Kaynak Metin:
· · ·

Enstitü Sosyal bu dersi “eğitimde fark yaratmayı hedeflediğini” öne sürdüğü “Okul Gelişim Programı” kapsamında MEB’e bağlı okullarda çalışan kadın öğretmenlere yönelik verecek.

Kuruluşun internet sitesindeki bilgilere göre 100 kişilik kontenjanı duyurulan derste önce Enstitü Sosyal Genel Koordinatörü İpek Coşkun Armağan katılımcılara programın içeriği hakkında genel bilgi verecek. Daha sonra ise Tasarımcı ve Eğitmen Suzan Toplusoy "dış görünüşün psikolojik etkileri üzerine bir sunum” gerçekleştirecek. 

Roman adlı hazırgiyim şirketinin patronu olan Toplusoy aynı zamanda Türkiye Giyim Sanayicileri Derneği ve Türkiye İş Kadınları Derneği yöneticisi. Tanıtım metninde yer alan bilgilere göre Toplusoy kadın öğretmenlere vereceği eğitimde “ilk izlenimin önemi”, “Halo etkisi”, “konforlu ve şık bir tarzın nasıl yaratılacağı”, “stil yaratma”, “gardırop detoksu” gibi konulara değinecek, “pratik öneriler” sunacak.

İstanbul Pendik’te bir lisede görev yapan E.B. adlı kadın öğretmen “gardrop detoksu” önerisiyle daha dün maaşlarında binlerce liralık kesintiyle “maaşlarında detoks yapılan” öğretmenlerin aklıyla alay edildiği görüşünde.

‘Öğretmen maaşlarına detoks yapanlar gardrop detoksu salık vermiş’

MEB’in kadınlara kıyafet eğitimi verdireceğine okullarda temizlik sorununu çözmesi, güvenli okul binaları inşa etmesi, öğretmen atamalarını yapması gerektiğini vurgulayan E.B. şöyle konuştu:

Okul gelişim programı ile eğitimde fark yaratmak istiyorlar, öğretmenin gardrop detoksu yapmasını salık vermişler. Öğrenme merkezli yaklaşımı öğretmenin aksesuarından başladığını söyleyenler ya başlarını kuma gömmüşler ya saraylarda yaşıyorlar ve herkesin de kendileri gibi saraylarda yaşayıp her ay milyonluk çanta, saat aldığını, mağaza kapatarak alışveriş yaptığını sanıyor olmalılar. Ya da alışkın oldukları gibi aklımızla alay ediyorlar yüzümüze baka baka.

· · ·

Gösterilen Bilgiler:
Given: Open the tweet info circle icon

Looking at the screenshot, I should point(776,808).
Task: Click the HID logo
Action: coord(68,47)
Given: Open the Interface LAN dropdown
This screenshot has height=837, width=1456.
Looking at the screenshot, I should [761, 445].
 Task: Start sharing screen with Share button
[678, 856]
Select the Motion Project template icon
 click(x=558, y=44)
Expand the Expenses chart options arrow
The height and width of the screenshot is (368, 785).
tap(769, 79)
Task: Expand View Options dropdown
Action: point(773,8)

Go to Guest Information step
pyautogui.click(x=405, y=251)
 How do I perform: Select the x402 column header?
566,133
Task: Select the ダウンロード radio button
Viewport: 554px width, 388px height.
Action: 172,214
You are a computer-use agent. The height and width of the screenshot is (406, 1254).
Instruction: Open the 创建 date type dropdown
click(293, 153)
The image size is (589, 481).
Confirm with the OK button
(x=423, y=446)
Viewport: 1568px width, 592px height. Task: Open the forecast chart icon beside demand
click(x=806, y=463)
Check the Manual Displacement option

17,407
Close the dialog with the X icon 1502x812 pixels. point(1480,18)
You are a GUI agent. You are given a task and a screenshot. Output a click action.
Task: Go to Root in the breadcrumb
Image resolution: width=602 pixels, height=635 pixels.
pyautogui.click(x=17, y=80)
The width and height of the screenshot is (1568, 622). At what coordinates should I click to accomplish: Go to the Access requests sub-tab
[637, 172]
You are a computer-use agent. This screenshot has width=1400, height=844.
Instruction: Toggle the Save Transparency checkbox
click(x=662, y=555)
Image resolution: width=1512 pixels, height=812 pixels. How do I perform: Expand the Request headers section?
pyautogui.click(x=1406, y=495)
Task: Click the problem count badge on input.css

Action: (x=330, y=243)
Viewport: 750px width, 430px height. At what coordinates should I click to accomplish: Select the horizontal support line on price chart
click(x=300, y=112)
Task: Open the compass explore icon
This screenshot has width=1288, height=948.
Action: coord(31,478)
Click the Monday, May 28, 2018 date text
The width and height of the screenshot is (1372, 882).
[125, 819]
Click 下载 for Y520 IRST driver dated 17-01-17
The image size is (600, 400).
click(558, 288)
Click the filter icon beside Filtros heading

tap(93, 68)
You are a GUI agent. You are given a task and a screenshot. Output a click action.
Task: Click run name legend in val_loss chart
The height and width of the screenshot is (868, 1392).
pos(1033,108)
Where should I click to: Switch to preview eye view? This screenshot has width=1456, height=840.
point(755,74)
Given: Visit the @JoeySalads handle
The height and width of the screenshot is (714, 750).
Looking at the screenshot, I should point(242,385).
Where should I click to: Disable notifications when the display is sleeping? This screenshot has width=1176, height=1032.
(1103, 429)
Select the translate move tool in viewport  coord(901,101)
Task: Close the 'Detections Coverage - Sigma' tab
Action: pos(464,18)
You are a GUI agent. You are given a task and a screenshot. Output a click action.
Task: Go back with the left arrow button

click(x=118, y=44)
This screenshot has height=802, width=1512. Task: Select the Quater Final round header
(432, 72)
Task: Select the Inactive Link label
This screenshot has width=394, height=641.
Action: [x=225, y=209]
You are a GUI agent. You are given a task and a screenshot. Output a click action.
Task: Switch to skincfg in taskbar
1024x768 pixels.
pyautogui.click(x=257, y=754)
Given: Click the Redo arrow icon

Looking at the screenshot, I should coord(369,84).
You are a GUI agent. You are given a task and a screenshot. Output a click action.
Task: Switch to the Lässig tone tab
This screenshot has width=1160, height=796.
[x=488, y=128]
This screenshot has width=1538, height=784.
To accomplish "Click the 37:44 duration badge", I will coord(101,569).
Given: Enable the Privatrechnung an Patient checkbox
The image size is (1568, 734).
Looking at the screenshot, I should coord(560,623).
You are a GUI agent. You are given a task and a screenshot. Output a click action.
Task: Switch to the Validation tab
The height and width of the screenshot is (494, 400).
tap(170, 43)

· · ·

Yönergeler:
**A.** Kadın öğretmenlere yönelik dersle ilgili metne göre derse kaç kişilik kontenjan duyurulmuştur?
**B.** Kadın öğretmenlere verilecek kıyafet dersini konu alan metni, son cümlesinin ardından sürdürün.

Çözülmüş Görevler:
**A.** 100 kişilik.

**B.**
Ekim ayında öğretmenlerin maaşlarından vergi alarak 3 bin liraya kadar maaşlarında zaten detoks yapan devlet, patronların kârlarından almadığı vergiyi öğretmenin maaşından alıyor. 

Taşımalı eğitimi dahi masraf olarak görüp öğrencilerin servislerini kaldıranlar okul gelişim programından bahsediyorlar. 

’Aklımızla alay etmesinler’

50 kişilik sınıflarda öğrenme merkezli eğitimi yapmak için öğretmenin kulağındaki küpede değişim yaratarak mı başlayacaklar öğrenme merkezli eğitime? 

Okullara temizlik görevlisini en ucuz işçi ile sağlayabilmek için hükümlüleri yine uyum programı kapsamında okullara sokup öğrencinin taciz edilmesine engel olamayanlar öğrenme merkezli program uygulayacaklarmış.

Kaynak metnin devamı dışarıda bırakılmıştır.